=== Passage provided ===

┌──

M42 - Orion Nebula

Two weeks ago I posted a blog about the interference from the Starlink satellites on my astro imaging sessions. In that article I explained how the post processing software effectively removes the satellite trails from the images. 

Well here is the final result of those evenings of imaging M42 and the Running Man nebula. I was going to add in some Ha subs, but the result didn't look as good as the standard LRGB.

M42 and the Running Man Nebula - Jan 10-13, 2021
WO GT102 and ASI1600 MM Pro
148x30sec L; 89x30sec R and G; 94x30sec B

Dealing with Starlink Satellites

Starlink is a satellite internet constellation being constructed by SpaceX providing satellite Internet access. The constellation will consist of thousands of mass-produced small satellites in low Earth orbit, working in combination with ground transceivers. Wikipedia 

Well, that's good news for the needs of the public to gain access to the internet, but its bad news for the amateur astrophotography crowd. It turns out that these satellites can be quite bright and therefore a big problem for ground based observers. And because they are in low earth orbit and there will be lots of them (Starlink alone will consist of 12,000, and other companies are considering satellite constellations of their own) we may not be able to see any part of the sky that doesn't have a satellite passing through.

Astrophotographers take long exposure photographs (some exceeding 10 min in length) to capture the light needed to produce a good image. During that time, plenty of satellites could pass through the field of view and potentially ruin the image.

└──

=== To be done ===
(A) Decide whether each statement agrees with the Orion Nebula post, answering yes or no and quoting the text's deciding words: (i) Starlink alone will consist of 12,000 satellites; (ii) Ha subs were added to the final image; (iii) some astrophotography exposures run longer than 10 minutes.
(B) Please retype the Orion Nebula post from "Dealing with Starlink" up to and including "satellite passing through.".
The material after the text isn't needed for this work.

=== Data extract ===
┌──

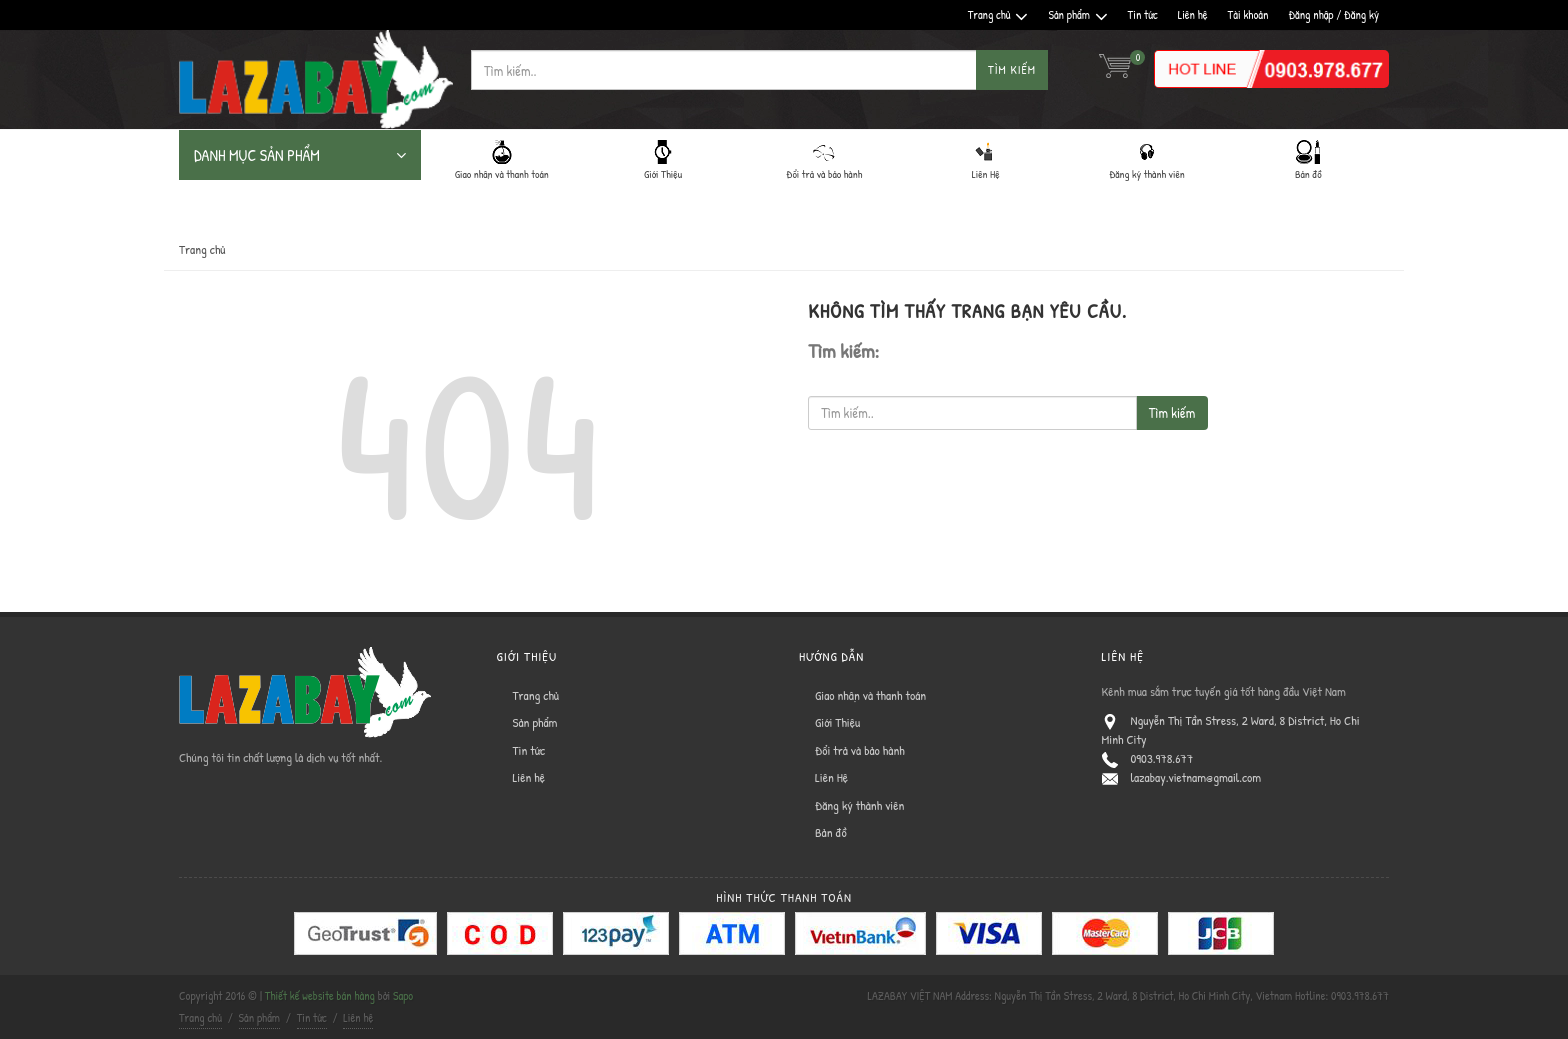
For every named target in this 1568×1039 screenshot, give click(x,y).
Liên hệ (1193, 14)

└──

=== Written responses ===
(A)
(i) Yes: "Starlink alone will consist of 12,000"
(ii) No: "I was going to add in some Ha subs, but the result didn't look as good as the standard LRGB."
(iii) Yes: "some exceeding 10 min in length"

(B)
Dealing with Starlink Satellites

Starlink is a satellite internet constellation being constructed by SpaceX providing satellite Internet access. The constellation will consist of thousands of mass-produced small satellites in low Earth orbit, working in combination with ground transceivers. Wikipedia 

Well, that's good news for the needs of the public to gain access to the internet, but its bad news for the amateur astrophotography crowd. It turns out that these satellites can be quite bright and therefore a big problem for ground based observers. And because they are in low earth orbit and there will be lots of them (Starlink alone will consist of 12,000, and other companies are considering satellite constellations of their own) we may not be able to see any part of the sky that doesn't have a satellite passing through.